Show each line from the records below in which the word "this" occurs.
(Beginning of Data records)
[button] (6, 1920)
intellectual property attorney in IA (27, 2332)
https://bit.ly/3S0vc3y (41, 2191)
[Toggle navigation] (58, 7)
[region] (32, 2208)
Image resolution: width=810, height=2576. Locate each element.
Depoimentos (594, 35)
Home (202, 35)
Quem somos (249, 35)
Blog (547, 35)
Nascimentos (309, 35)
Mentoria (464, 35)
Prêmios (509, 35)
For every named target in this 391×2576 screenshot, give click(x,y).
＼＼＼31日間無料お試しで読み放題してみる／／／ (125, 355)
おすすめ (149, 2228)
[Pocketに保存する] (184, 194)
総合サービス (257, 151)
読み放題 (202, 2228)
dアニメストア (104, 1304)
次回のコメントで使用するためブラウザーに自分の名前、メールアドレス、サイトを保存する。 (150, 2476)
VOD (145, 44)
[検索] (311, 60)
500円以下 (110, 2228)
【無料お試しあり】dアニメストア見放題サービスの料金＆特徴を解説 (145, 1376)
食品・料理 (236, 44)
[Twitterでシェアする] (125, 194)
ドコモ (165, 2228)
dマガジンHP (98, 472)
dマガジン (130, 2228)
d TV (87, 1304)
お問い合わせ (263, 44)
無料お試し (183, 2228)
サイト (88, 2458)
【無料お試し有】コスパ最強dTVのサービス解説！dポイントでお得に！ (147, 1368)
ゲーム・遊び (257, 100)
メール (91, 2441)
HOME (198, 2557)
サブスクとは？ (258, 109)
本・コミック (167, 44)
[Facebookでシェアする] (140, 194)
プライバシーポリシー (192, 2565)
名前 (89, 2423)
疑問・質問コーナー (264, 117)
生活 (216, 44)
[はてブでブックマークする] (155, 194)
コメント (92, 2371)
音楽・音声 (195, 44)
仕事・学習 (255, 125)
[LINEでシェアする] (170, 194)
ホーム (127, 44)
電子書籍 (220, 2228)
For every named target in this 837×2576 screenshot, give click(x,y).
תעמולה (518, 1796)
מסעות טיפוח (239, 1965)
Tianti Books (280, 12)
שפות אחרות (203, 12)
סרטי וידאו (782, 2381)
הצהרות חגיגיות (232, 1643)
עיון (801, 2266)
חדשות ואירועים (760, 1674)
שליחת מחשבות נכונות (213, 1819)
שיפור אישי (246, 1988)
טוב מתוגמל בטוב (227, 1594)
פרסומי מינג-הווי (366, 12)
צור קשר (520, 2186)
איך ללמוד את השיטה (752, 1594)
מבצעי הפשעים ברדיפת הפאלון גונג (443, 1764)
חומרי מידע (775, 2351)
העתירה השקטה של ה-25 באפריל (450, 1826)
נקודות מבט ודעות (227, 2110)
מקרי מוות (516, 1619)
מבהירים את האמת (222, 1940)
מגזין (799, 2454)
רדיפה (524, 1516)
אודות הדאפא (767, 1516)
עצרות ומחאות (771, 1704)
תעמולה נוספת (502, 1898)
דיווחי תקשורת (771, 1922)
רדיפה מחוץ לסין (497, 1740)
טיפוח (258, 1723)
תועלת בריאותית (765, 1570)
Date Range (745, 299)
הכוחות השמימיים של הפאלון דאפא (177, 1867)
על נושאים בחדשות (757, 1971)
(End of Data records)
- **Worked solution**:
For every named target in this 391×2576 screenshot, give click(x,y).
For every named target in this 837×2576 screenshot, give click(x,y).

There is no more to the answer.